Nell’ambito di Ciminiere, progetto sull’immaginario del lavoro a Civita Castellana, ospitiamo il terzo capitolo del diario di poche pagine scritto dal curatore di Cantieri d’Arte Marco Trulli (qui la prima traccia, qui la seconda) che racconta il lavoro che sta svolgendo insieme all’artista Cosimo Veneziano (noi ne abbiamo parlato qui e qui). In questi giorni si sta concludendo la fase laboratoriale presso il Liceo Midossi a cura di Laboratorio Urbano Quotidiano e la residenza dell’artista Cosimo Veneziano. Sabato ci sarà la mostra di fine residenza presso Artceram.

 

Diario di residenza_terza traccia \ di Marco Trulli

 

La realtà, la nostalgia, il gesto

L’obiettivo è quello di produrre un punto di vista obliquo sulla realtà.

Una proiezione di quel che abbiamo compreso del territorio, dei suoi traumi e del suo destino legato a doppio filo con la ceramica.

Il tempo della residenza è relativo, è un tempo accelerato, che si consuma con incontri, sopralluoghi, riflessioni infinite. Quando l’iniziale diffidenza delle persone si scioglie il tempo è già finito.

È un intervento a gamba tesa sulla tradizione, in effetti. Un punto interrogativo infilato in mezzo ad una quotidianità di forni da riempire, ordini da evadere, sanitari da smaltare. Una domanda nuova, fatta con altre parole, al paesaggio che ci troviamo di fronte.

Ci sono gradi di relazione che maturano dentro la ricerca.

Abbiamo incontrato alcune persone, seguito laboratori con gli studenti, lavorato con artigiani ed aziende. Inevitabilmente il lavoro segue le traiettorie casuali degli incontri, della disponibilità, degli orari, delle cotture giuste o sbagliate.

Il lavoro è un continuo trasferimento di piani differenti, è la costruzione di un paesaggio simbolico attraverso la giustapposizione di elementi di realtà differenti. È una cucitura di reale ed inventato, di oggetto ed architettura.
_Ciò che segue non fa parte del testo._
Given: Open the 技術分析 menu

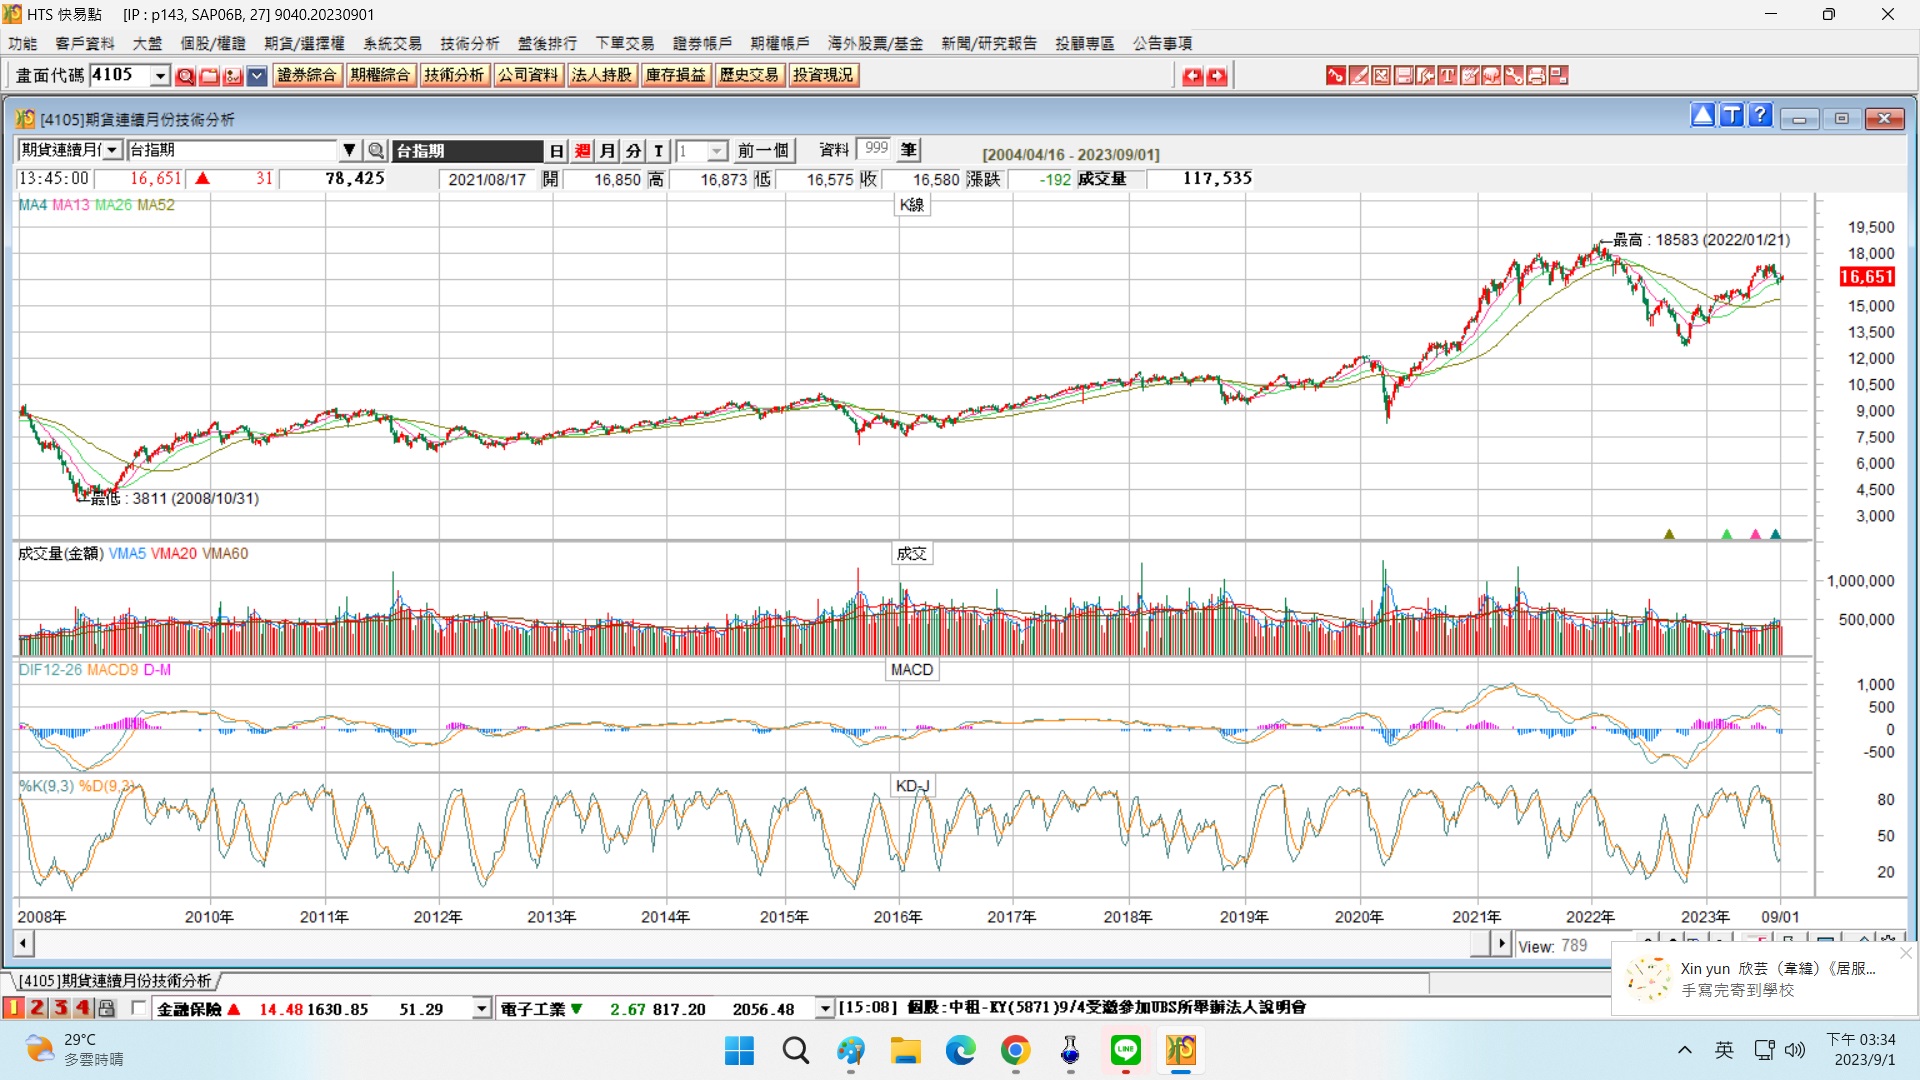Looking at the screenshot, I should tap(469, 44).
Costruiamo un paesaggio di figurazioni che si compone delle singole decorazioni del repertorio stilistico degli artigiani del territorio. È un misto di paesaggi e stereotipi delle decorazioni di diverse epoche. È il paesaggio ricorrente dell’artigianato locale che scegliamo come rappresentazione.

L’arbitrarietà stilistica dell’artigianato locale, che non poggia su un canone definito, compone un insieme eclettico di figure. Un terzo paesaggio dell’invenzione.
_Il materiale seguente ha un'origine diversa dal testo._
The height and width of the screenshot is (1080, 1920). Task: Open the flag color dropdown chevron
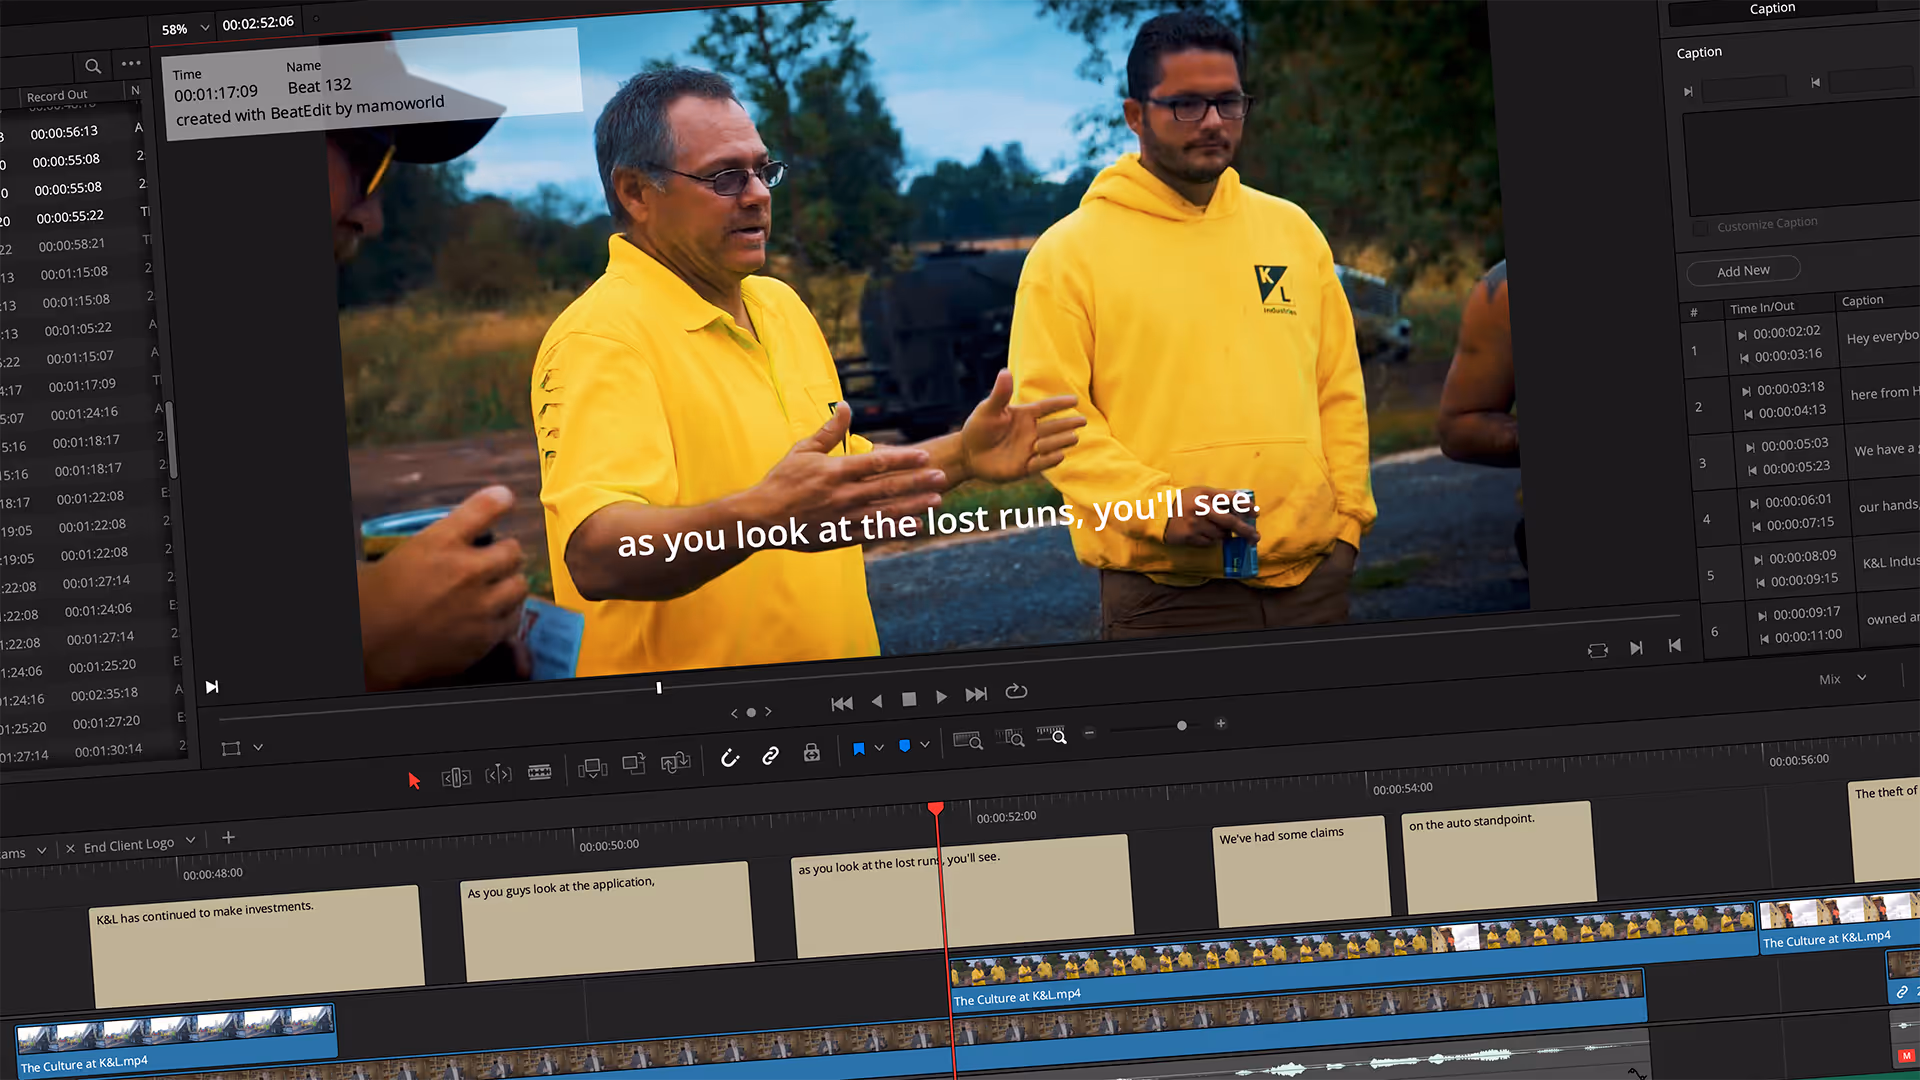[x=879, y=746]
I disegni, trasferiti e realizzati con il carbone, ricordo del fuoco, sono disposti secondo una gradazione di relazione con le persone, a seconda dell’intensità e del tempo della collaborazione tra artista e artigiano. Il trasferimento comporta una riduzione, una trasformazione arbitraria dell’immagine dovuta al gesto.

I progetti che si occupano di arte e spazio pubblico hanno spesso un retrogusto di nostalgia, è inutile negarlo. Si nutrono di una fascinazione verso la perdita, verso la memoria dell’abbandono che li proietta all’indietro.

Non ci affezioniamo alla scomparsa e rimettiamo in vita il gesto quotidiano della decorazione seriale, della creatività e della tecnica degli artigiani e delle decoratrici virtuose.
Sparisce l’immagine e rimane il gesto.

Il discorso si sviluppa attraverso uno sviluppo graduale, mediante gradazioni. Sono i gradi che, da una parte consolidano l’argilla e la trasformano, e dall’altra misurano le relazioni che si consolidano durante la residenza e gli incontri.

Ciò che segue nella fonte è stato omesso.